APCD brought together the organizations of persons with special needs from ASEAN countries, gathered the participants together, and coordinated the event in a short period of time. APCD was established with the help of JICA aiming at fostering human resources that support persons with special needs in the Asia Pacific region. Since its establishment in 2002, APCD has deepened its relationships with persons in the field of social welfare and with special needs organizations.

photoMembers of APCD holding a meeting on the workshop.From left to right: Ms.Siriporn Praserdchat, Mr.Watcharapol Chuengcharoen, Ms.Supaanong Panyasirimongkol, and the manager, Mr.Somchai Rungsilp

“We believe in the importance of exercising and maintaining physical and mental health during the COVID-19 pandemic, and that is why we held these workshops. However, even within ASEAN, each person in each country thinks differently and their knowledge varies. For example, there were parents and guardians who were not familiar with online meeting tools at all, so having them join in the activities was a challenge. The guidebook, which was translated into 10 languages after numerous SNS communication with the local offices, is the culmination of our efforts," recalls Mr. Watcharapol Chuengcharoen and Ms. Supaanong Panyasirimongkol at APCD.

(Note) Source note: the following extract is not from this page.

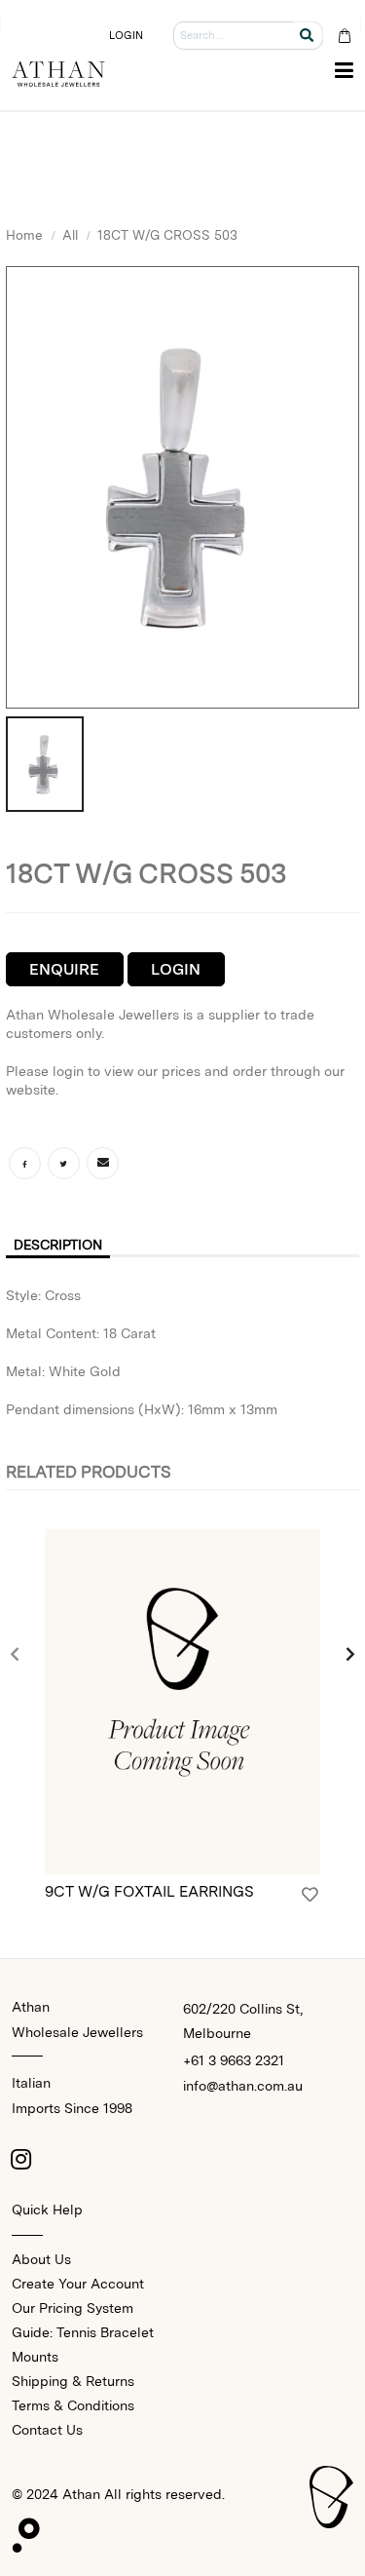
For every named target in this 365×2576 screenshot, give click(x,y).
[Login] (310, 1894)
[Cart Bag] (344, 35)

Promoting cooperation with various partners to support socially vulnerable people

In Thailand, the COVID-19 pandemic has brought about problems in many households, not only in the families of persons with special needs. Women were subjected to domestic violence, children were abused by their parents, and older adults were unable to receive necessary medical care. In response to these issues, JICA’s Thailand Office has been collaborating in various activities.

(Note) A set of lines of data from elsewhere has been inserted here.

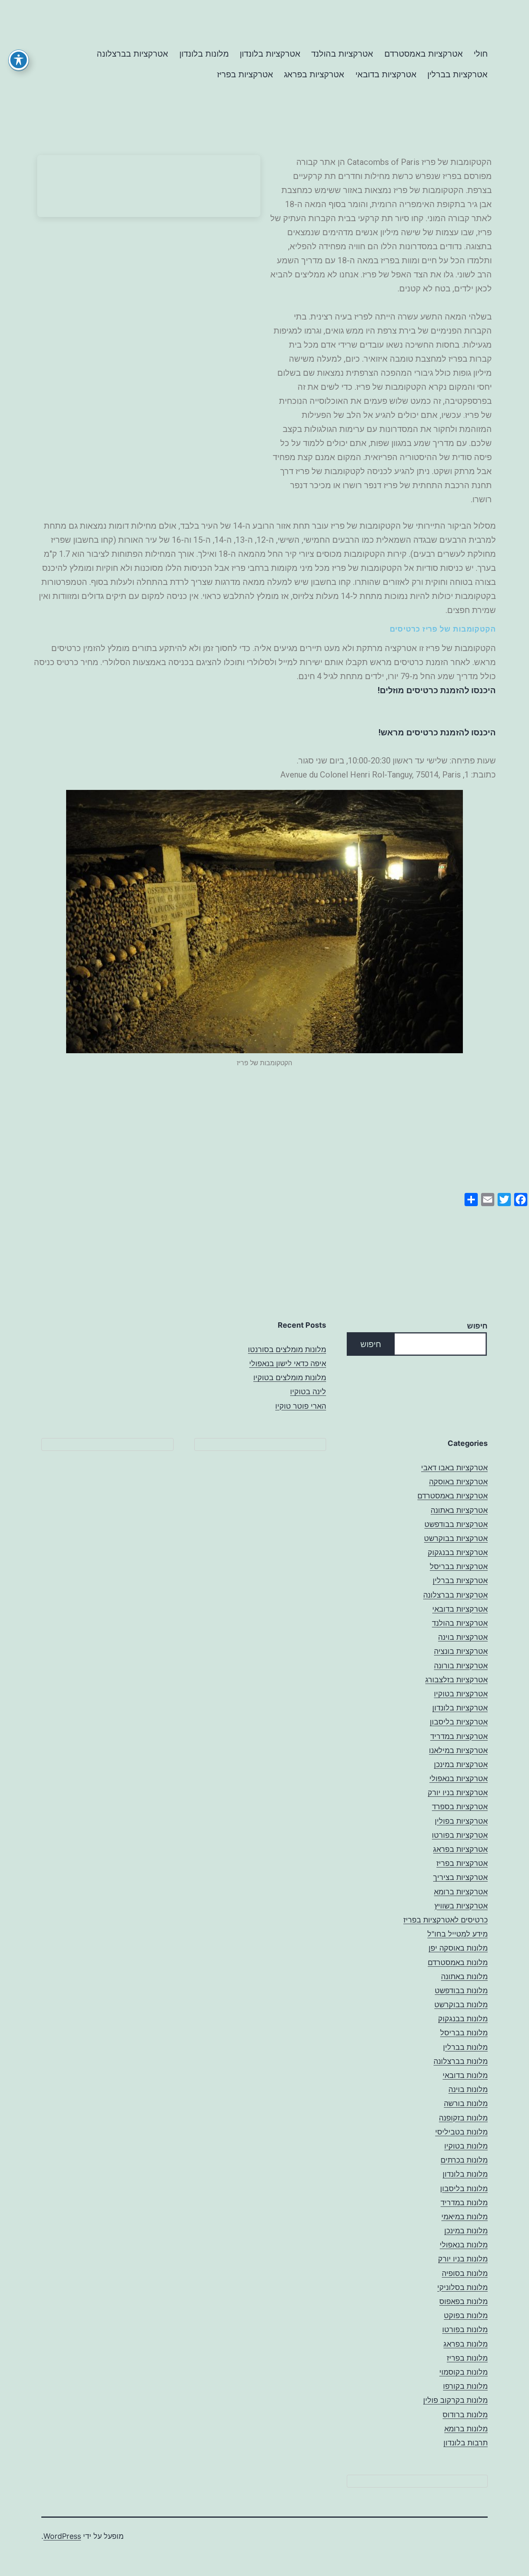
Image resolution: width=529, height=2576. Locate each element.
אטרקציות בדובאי (386, 74)
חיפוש (477, 1325)
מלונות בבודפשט (461, 1990)
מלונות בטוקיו (466, 2146)
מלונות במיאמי (464, 2216)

Assistance has been provided to women in raising their income to become self-reliant, for mental health research for children, and for material support such as masks for the elderly. Educational materials for preventing infection were produced for use in schools, and support was provided for migrants near the border.

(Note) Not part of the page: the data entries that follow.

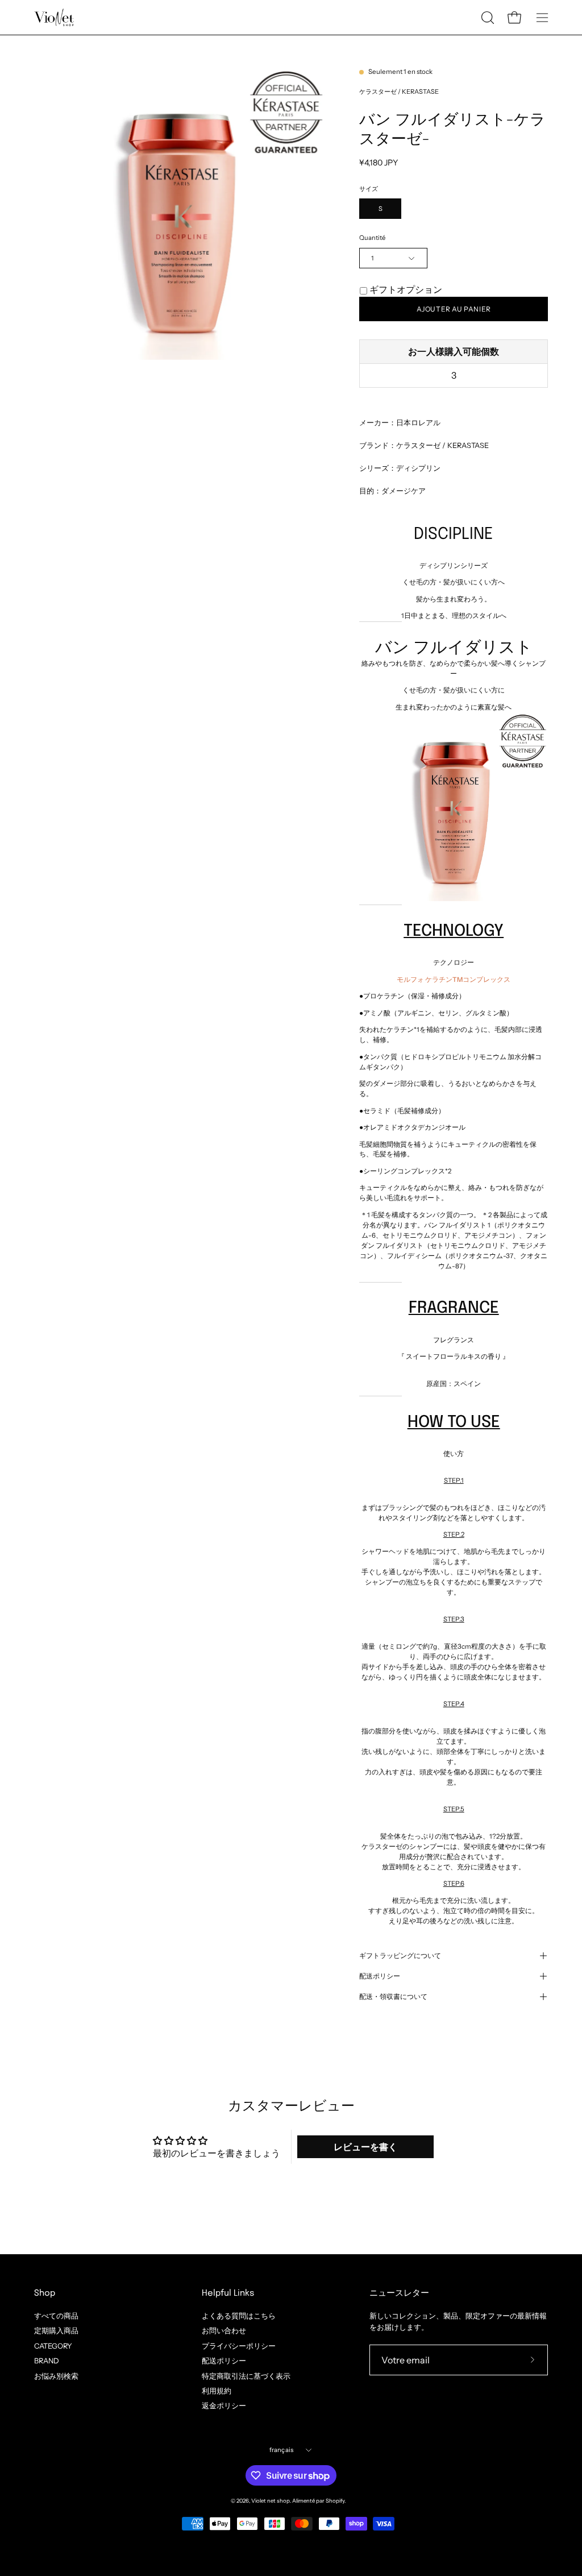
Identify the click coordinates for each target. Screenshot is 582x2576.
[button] (486, 18)
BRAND (46, 2361)
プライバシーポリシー (239, 2345)
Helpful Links (228, 2293)
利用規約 (216, 2391)
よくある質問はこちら (239, 2316)
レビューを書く (365, 2146)
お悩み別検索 (56, 2375)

photoNational staff at JICA Thailand Office. They are steering the project from planning to implementation

JICA’s national staff were instrumental in realizing many of these initiatives. Although onsite activities were restricted due to COVID-19, they reached out to government bodies and NGOs active in the community, aggregating information from its network, and developed collaborative support measures.

KAWAI Yuko, who is in charge of cooperation in the social security sector at the Thailand Office, explains, “Anyone can suffer from stress and anxiety under the COVID-19 pandemic. Domestic circumstances are difficult to identify from the outside, so helping people with their issues is a challenge. In addition to cooperating with the NGOs and other organizations active in the community, we use our imagination and empathy to tackle the projects.” While drawing on the experiences and relationships JICA has accumulated over the years, we will carefully uncover issues that may arise in the future, and continue to cooperate with a range of partners to support socially vulnerable people who tend to be left behind.